Please continue the worked solution below on finding the normal line to f(x) = 2x^3 - x^2 - 3x + 9 at x = -1, picking up after its last sentence.

_Document excerpt:_
#####
What is the equation of the normal line of #f(x)=2x^3-x^2-3x+9# at #x=-1#?

1 Answer
Jun 19, 2016

Let's first find what point the tangent passes through, given #x = a#.

Explanation:

#f(x) = 2(-1)^3 - (-1)^2 - 3(-1) + 9#

#f(x) = -2 - 1 + 3 + 9#

#f(x) = 9#

Therefore, the tangent passes through #(-1, 9)#.

Now that we know this, we must differentiate the function.

By the power rule:

#f'(x) = 6x^2 - 2x - 3#

The slope of the tangent is given by evaluating #f(a)# inside the derivative, a being #x = a#.

#f'(-1) = 6(-1)^2 - 2(-1) - 3#

#f'(-1) = 6 + 2 - 3#

#f'(-1) = 5#

The slope of the tangent is #5#. The normal is always perpendicular to the tangent, so the slope will be the negative reciprocal of that of the tangent.
#####
_Supplied material:_
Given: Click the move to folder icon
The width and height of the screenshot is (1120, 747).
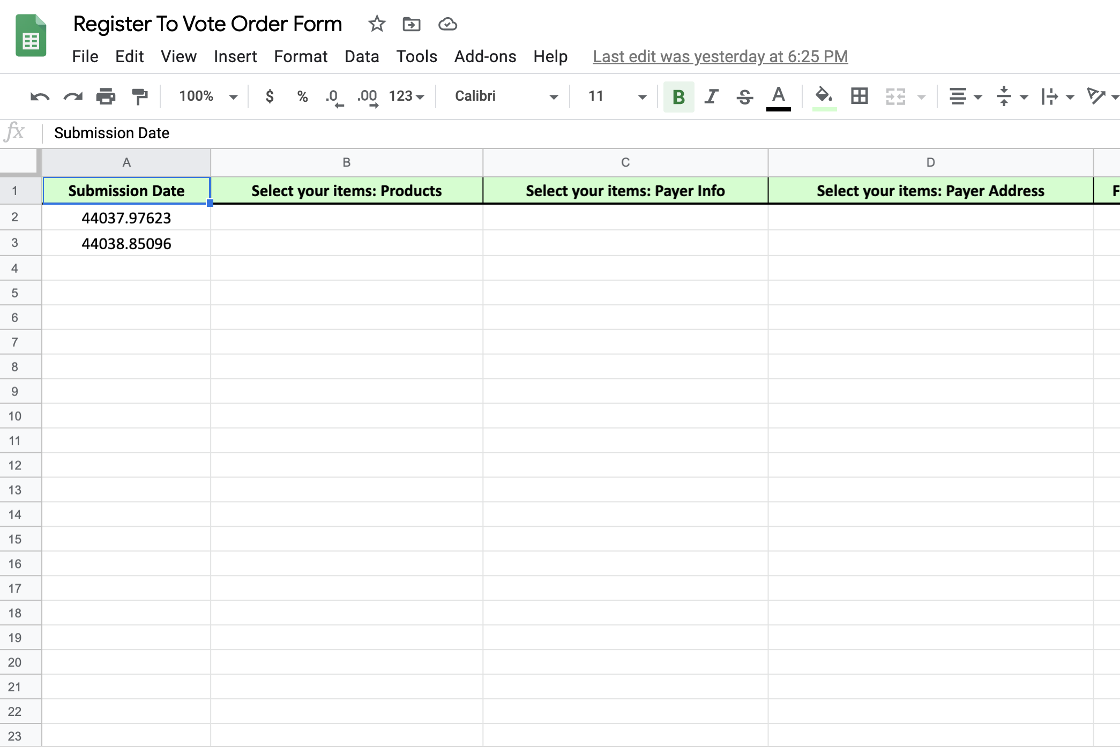Looking at the screenshot, I should coord(412,24).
#####
_Expected answer:_
This means the slope of the normal line is #-1/5#. By point slope form, we can find the equation of the normal line:

#y - y_1 = m(x - x_1)#

#y - 9 = -1/5(x - (-1))#

#y - 9 = -1/5x - 1/5#

#y = -1/5x - 1/5 + 9#

#y = -1/5x + 44/5#

#:.# The equation of the normal line is #y = -1/5x + 44/5#.

Hopefully this helps!